October 19, 2006

The Canary in the Coalmine:
The number of Californians who are significantly behind on their mortgage payments and at risk of losing their homes to foreclosure more than doubled in the three months ended Sept. 30, providing the latest evidence of trouble in the housing market, figures released Wednesday show.

Lenders sent out 26,705 default notices — the first step toward a foreclosure — during the July-to-September period, up from 12,606 during the same quarter in 2005, according to DataQuick Information Systems.
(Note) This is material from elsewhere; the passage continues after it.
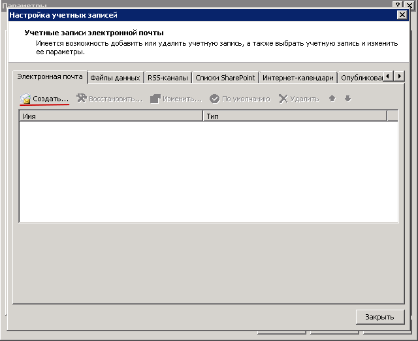The height and width of the screenshot is (341, 418).
Task: Select the Списки SharePoint tab
Action: click(225, 78)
Foreclosures are rare when the housing market is strong and prices are rising. In those conditions, borrowers can usually sell their homes quickly, or they have enough equity to allow them to refinance their loans. But in another disquieting sign, DataQuick reported that 19% of the owners who went into default earlier in the year actually lost their homes to foreclosure in the third quarter, more than triple the 6% in 2005.


The softening of the housing market was the trigger, as new homeowners with little or no equity in their properties found themselves unable to sell at a high enough price to pay off the balance of the loan and still cover all of the sale expenses.
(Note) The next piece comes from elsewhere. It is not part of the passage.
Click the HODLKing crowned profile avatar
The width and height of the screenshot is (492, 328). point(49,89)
"Whereas a year ago, people could have put their house on the market and sold their way out of the problem, now they're stuck with the house," said Richard Pittman, housing services coordinator for credit counselor ByDesign Financial Solutions in Los Angeles.
--Los Angeles Times (10/19/20)

We caught a break last year when the housing market didn't collapse, in conjunction with the anticipation of the apocolyptic bankruptcy law. YBK was limited in its impact to borrowers and credit card companies, not homeowners, many of whom were able to stave off the trip to the courthouse by refinancing in the twilight days of the housing boom. Those people who are now threatened with the foreclosure of their homes will be visiting my office soon, as well as the offices of other bankruptcy attorneys (oops, my bad: other "debt relief agencies"), but without the protections Chapter 7 and 13 debtors had under the old law.

And as a consequence, more people will lose their homes in the end to foreclosure, which will further depreciate the value of real estate, which will suck even more money out of the economy.